È arrivato il momento di dedicare il capitolo a @completalylost e @17blackeyes che mi lasciano sempre bellissimi commenti.

-
Harry's point of view

Quando la luce filtrò dalle finestre e le mie palpebre decisero ad aprirsi la vidi. Il suo esile corpo stretto fra le mie braccia, le calde labbra che rilasciavano deboli sospiri e il sonno che l'aveva accolta e presa prigioniera rendendola ancora più vulnerabile di quel che era.

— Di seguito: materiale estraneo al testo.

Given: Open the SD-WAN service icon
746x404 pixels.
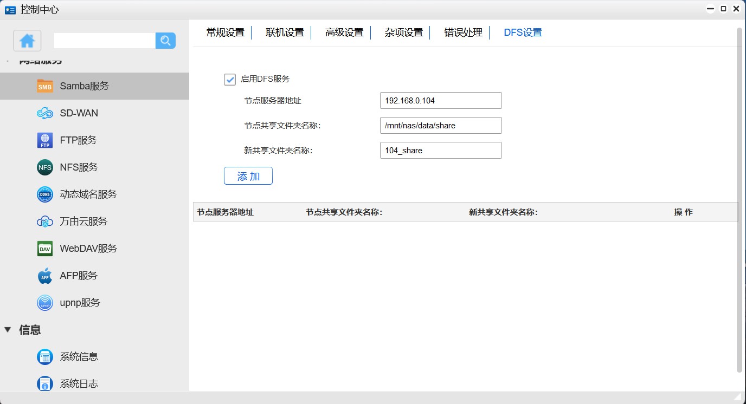Looking at the screenshot, I should point(45,113).
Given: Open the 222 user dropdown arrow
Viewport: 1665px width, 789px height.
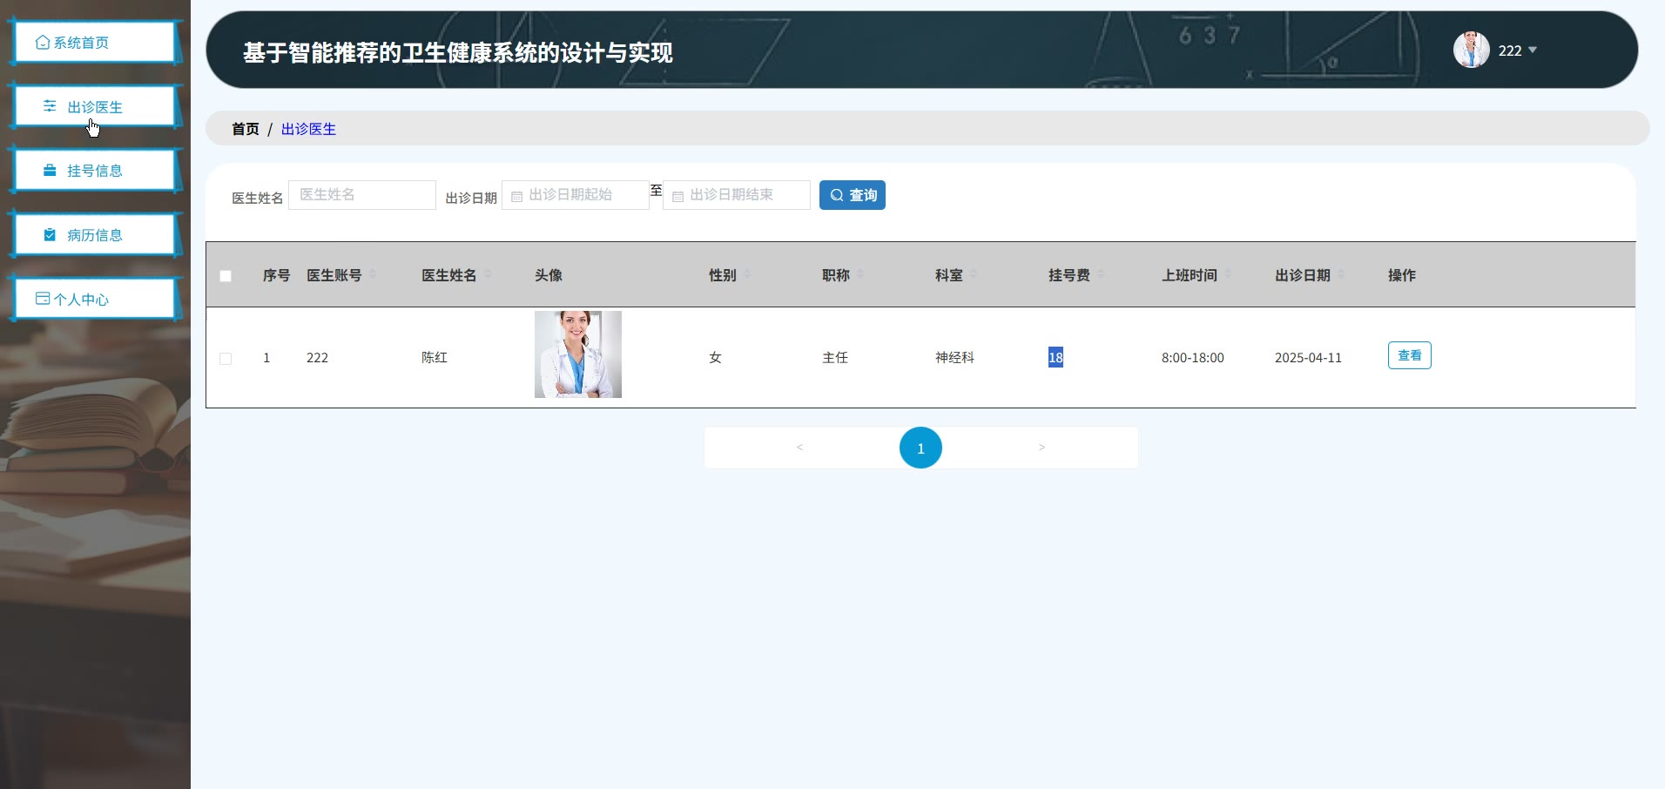Looking at the screenshot, I should [x=1533, y=51].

Mi piegai su un gomito e la guardai ammaliato, le mie labbra avevano preso una piega involontaria. Esisteva creatura più bella di lei?

Allungai le dita e le accarezzai la testa spostando alcune ciocche dalla fronte, come si accarezza un fragile cucciolo strappato alla propria mamma.

Si voltò e ritirai d'istinto la mano. Dormiva ancora beata, il busto rivolto verso il soffitto e un braccio che le copriva il ventre.

Notai con piacevole sorpresa che non portava il reggiseno, lo stretto tessuto della camicia da notte di raso la fasciava alla perfezione. Era così sensuale nella sua innocenza.

I capelli le ricadevano sulle spalle magre e la scollatura era scesa. Combattei l'istinto di far scivolare le dita al di sotto di essa, per verificare che non portasse alcuna biancheria intima.
Le avrei dato così tanto piacere se solo avesse voluto, ma mi costrinsi a lasciarle un umido bacio sull'attaccatura del collo con il mento e a scendere le scale per parlare finalmente con mia mamma.

Sapevo che era già sveglia. L'avevo sentita cantare quelle merde di canzoni paesane che solo lei poteva ascoltare.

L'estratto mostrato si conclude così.